Stored records
# # # # #

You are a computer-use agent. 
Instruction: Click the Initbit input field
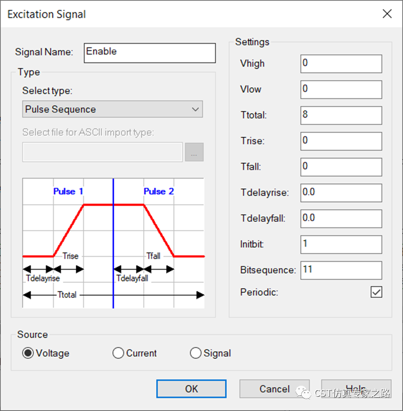click(341, 244)
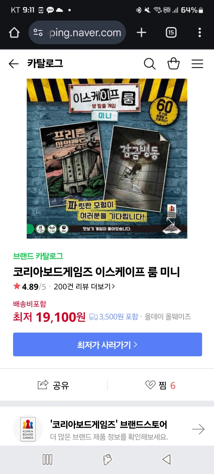
Task: Open the 이스케이프 룸 미니 product image
Action: pyautogui.click(x=107, y=158)
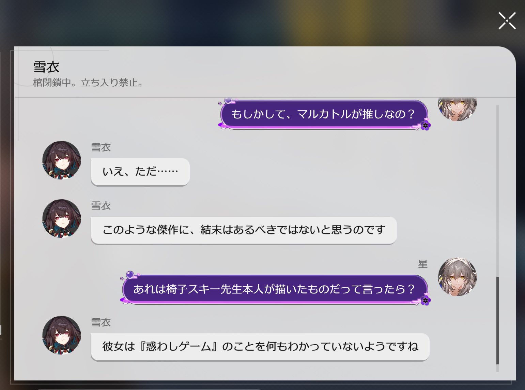Click the partly visible player avatar at the top

(x=457, y=109)
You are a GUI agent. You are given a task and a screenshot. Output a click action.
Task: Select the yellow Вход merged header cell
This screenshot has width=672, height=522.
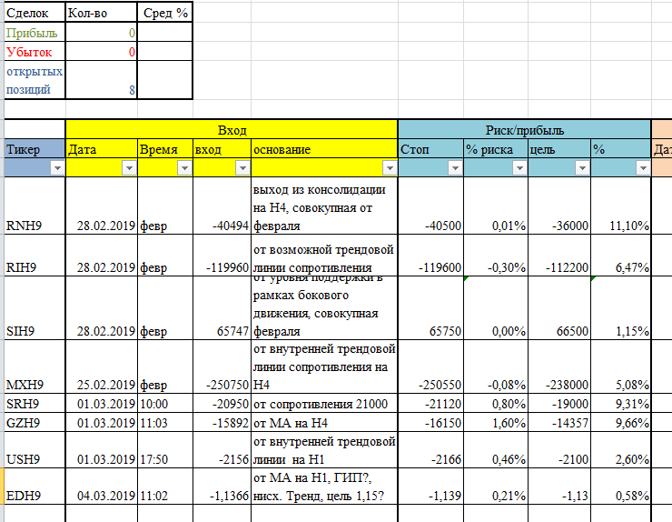[232, 130]
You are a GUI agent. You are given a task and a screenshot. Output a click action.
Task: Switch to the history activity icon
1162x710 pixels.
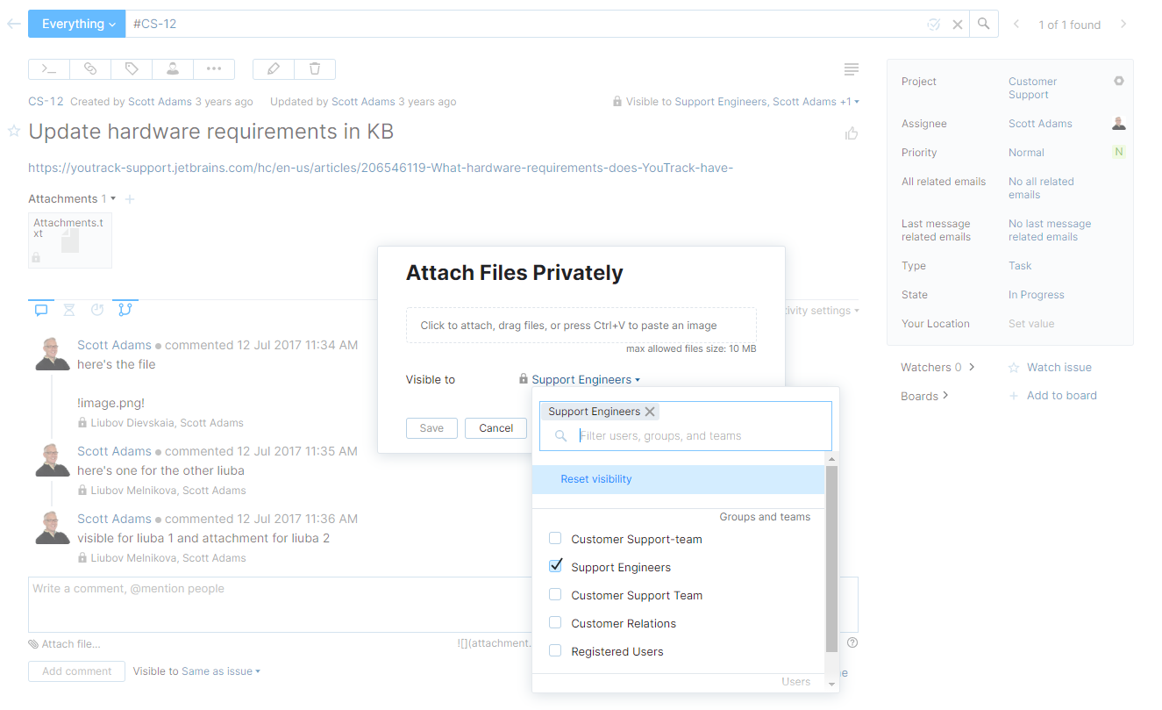69,309
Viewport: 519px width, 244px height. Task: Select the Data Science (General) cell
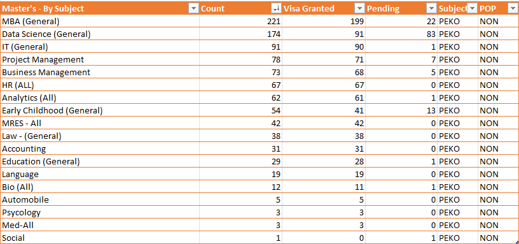click(100, 34)
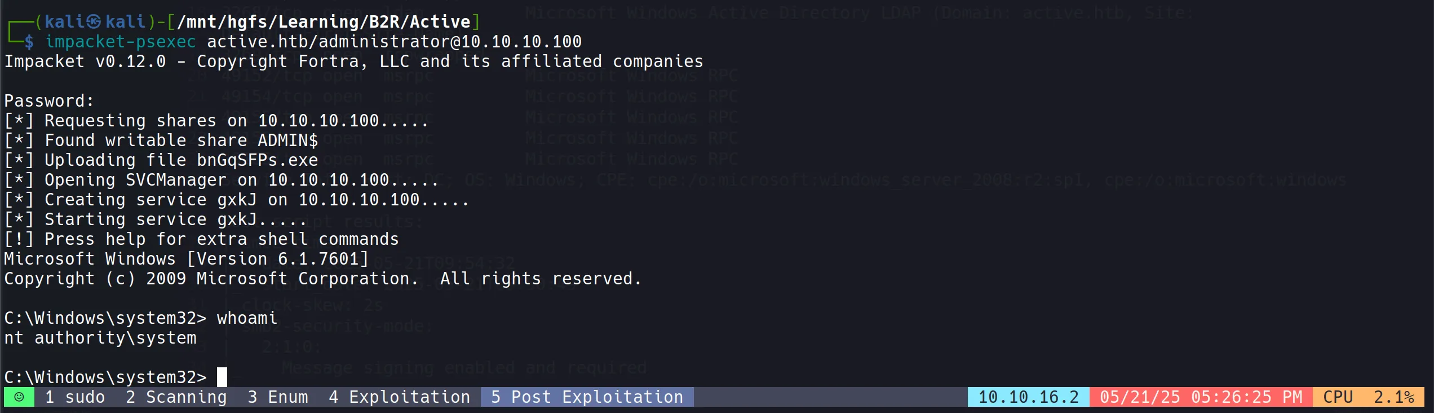Click the date and time status segment
The width and height of the screenshot is (1434, 413).
tap(1201, 397)
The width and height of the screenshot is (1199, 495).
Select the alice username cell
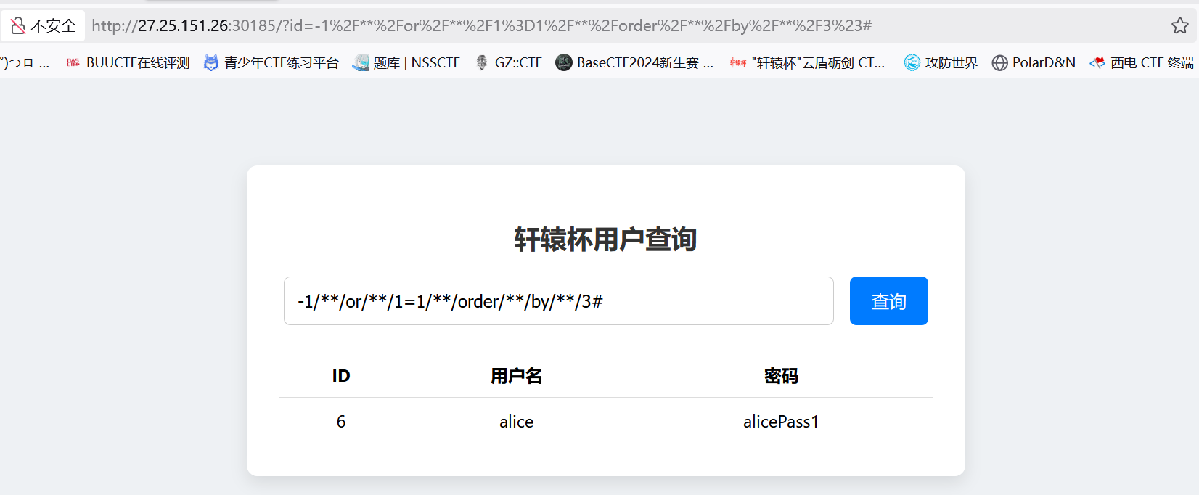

# # # # #

What you return must match, line for line, the records from the line containing "Task: Switch to the history activity icon" through their end, with both ends included and no pictures.

Task: Switch to the history activity icon
1162x710 pixels.
69,309
Viewport: 519px width, 244px height. Task: Select the Data Science (General) cell
click(100, 34)
Click the date and time status segment
The width and height of the screenshot is (1434, 413).
tap(1201, 397)
The width and height of the screenshot is (1199, 495).
Select the alice username cell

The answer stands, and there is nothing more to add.